Despite Security Concerns, Study Finds That Cloud Platforms Deserve Trust

by Ostatic Staff - Jul. 11, 2016

How much trust should organizations be putting in their cloud platforms and applications? Plenty, according to a Google-sponsored study called Trust in cloud technology and business performance: Reaping benefits from the cloud. The study found that enterprises that trust cloud computing apps and platforms to transform their businesses beyond cost cutting gain from significant revenue growth.

The study also found that 38% of enterprise IT organizations have adopted cloud computing, projected to increase to 45% by 2019. Here are more details.

According to study findings, enterprises with very high trust in the cloud cite a 9.1% profit rise versus 1% by the low-trust group. Still, though, concerns over security, regulatory and compliance issues, and inability to integrate with existing on-premise systems are the three primary barriers hold back cloud computing adoption in enterprises today, according to the study.

On that front, The Cloud Security Alliance has put together a list of the nine most prevalent and serious security threats in cloud computing. Many of them relate in one way or another to the weaknesses implicit in Shadow IT. The report was released in February and cites data breaches, data loss, insecure APIs and other points of concern related to cloud computing platforms.

The Cloud Security Alliance (CSA) has also formed a Cloud Security Open API Working Group to jointly define protocols and best practices for implementing cloud data security.

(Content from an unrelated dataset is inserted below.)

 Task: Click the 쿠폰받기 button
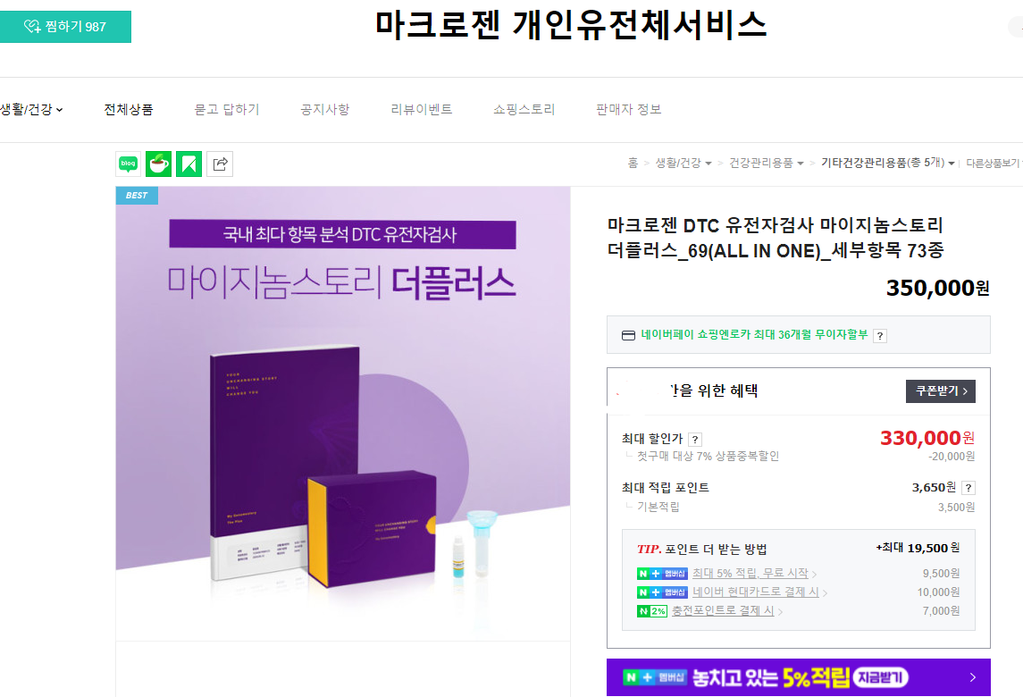tap(940, 390)
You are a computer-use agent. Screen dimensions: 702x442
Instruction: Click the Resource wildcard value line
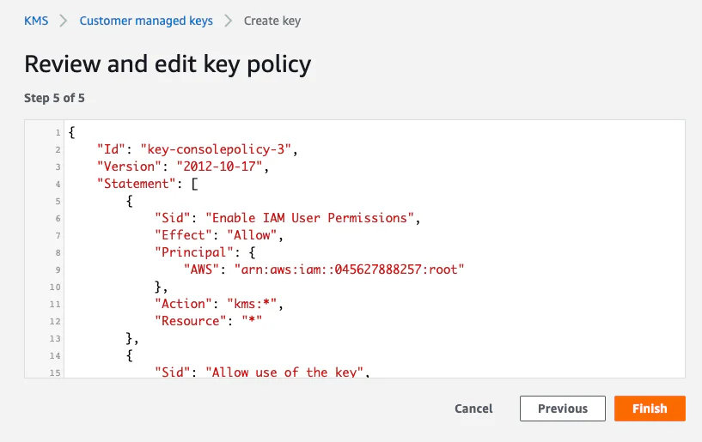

According to the announcement post:

"The Cloud Security Open API Working Group will provide guidance on vendor-neutral data-security implementation to help accelerate cloud services adoption. Collaboration on these guidelines will also further accelerate security integrations across multiple clouds and with third-party technologies. This initiative will enable enterprises to leverage standards-based APIs to protect data via encryption, tokenization and other technologies across cloud environments, helping eliminate the need for custom integration for each cloud. The working group plans to produce API specifications and a reference architecture to guide cloud data protection.